Attraction at Tokyo DisneySea

Sindbad's Storybook Voyage is a musical boat cruise dark ride at Tokyo DisneySea, inspired by the story of Sindbad the Sailor. The attraction features the song "Compass of Your Heart" composed by Alan Menken and sung by Kenji Sakamoto. Originally titled Sindbad's Seven Voyages, the earliest version of the attraction had a darker tone and no song. The attraction was subsequently restyled, and the current version opened in 2007.

== History ==
The Dark ride originally opened alongside Tokyo Disneysea as an opening day attraction on September 4, 2001. Its initial theme made the attraction unpopular, especially as it was said to even terrify some guests, including younger children.

Because of its scary, dark tone, the attraction was retooled with a lighter mood with the addition of an animal sidekick and a song written by Alan Menken (who also wrote songs for such films as The Little Mermaid, Beauty and the Beast, and Aladdin) titled "Compass of Your Heart".

== Ride Summary ==
=== 2001 Original Version ===
The Original Version of the ride that opened along with Tokyo Disneysea was darker and scarier.
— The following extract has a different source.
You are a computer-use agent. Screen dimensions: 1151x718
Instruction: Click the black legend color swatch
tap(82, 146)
The song, "Compass of Your Heart" was not featured in the ride at all, and Chandu didn't appear either. Sindbad also originally had facial hair and narrated the story in a more conventional fashion, and paintings in the original queue illustrated the beginning of the story as a merchant's son (whom the guest at the park were taking the role on) wanting to seek adventure and treasure.
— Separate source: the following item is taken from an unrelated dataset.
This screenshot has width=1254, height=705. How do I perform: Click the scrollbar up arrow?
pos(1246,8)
=== 2007 Revamped Version ===
In 2007, the attraction reopened after a lengthy refurbishment. The refurbishment brought to the attraction a number of changes to its storyline. This new version introduced the song, "Compass of Your Heart", variations of which can be heard throughout the ride. This version of the ride also introduced Chandu, a tiger cub who now serves as Sindbad's sidekick, appearing with him at different locations in every scene.
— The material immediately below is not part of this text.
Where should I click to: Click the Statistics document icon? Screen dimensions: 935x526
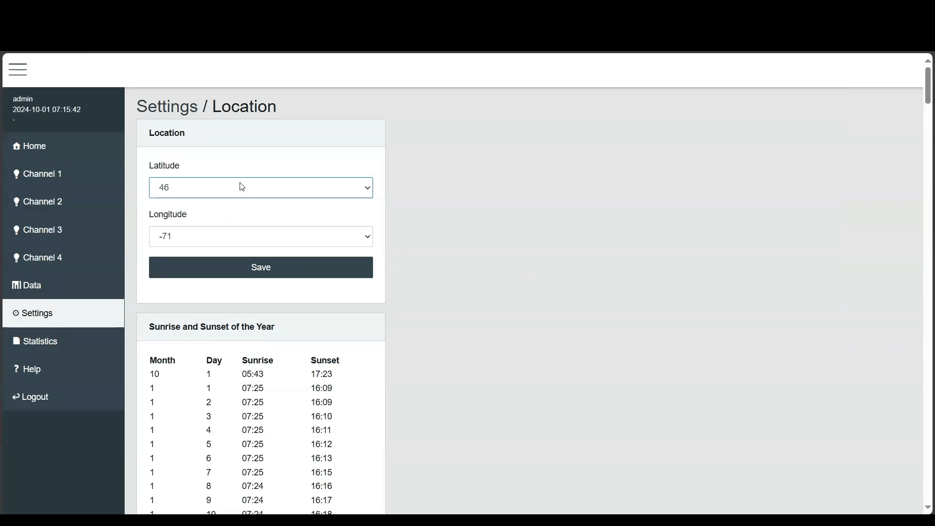click(x=16, y=341)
The storyline was also lightened, as the original 2001 version was much darker, and at times frightening for young children.
Changes include:
- Instead of narrating to the guests conventionally, Sindbad now tells the story of his voyage through song.
- The opening now features Sindbad getting a grand send-off with flags and banners.
- The mermaids, who were originally sinister characters who attempted to lure Sindbad to a watery grave, now help him with their music and show him where he needs to go.
- On Rukh Island, the members of Sindbad's crew who were trying to steal the Roc's eggs are now villainous pirates who get their comeuppance at the talons of the Roc.
- The scene with the Giant finding Sindbad's crew playing with his treasure is now changed so that Sindbad and his crew are now acting to rescue him after he was imprisoned by the pirates.
- Where the Giant was once holding two of Sindbad's crewmates, he now plays a Morin khuur and joins with Sindbad in singing. It's also shown that the Giant has loaded up Sindbad's boat with treasure as thanks for saving him.
- Sindbad's visit to the Sultan's palace was originally a warning about the upcoming dangers that were to be encountered. The new version gave the scene a new focus, showing Sindbad collecting musical instruments during his travels.
- In the Land of the Monkeys scene, the monkeys were threatening to attack the guests as they sailed past. In the new version, they are instead celebrating as Sindbad introduces them to music.
- Sindbad's encounter with the Living Straits is now a more lighthearted encounter, as the whale playfully spews water from his blowhole and lifts Sindbad's boat out of the sea.
- The finale now celebrates Sindbad's return, with him unloading his treasures and revealing that the greatest treasure of all is friendship.
- The final scene before guests return to the load/unload dock originally featured a bearded salesman offering to sell Sindbad's boat to the guests. The revamped version of the scene now features Sindbad bidding guests farewell, telling them to follow the compass of their hearts.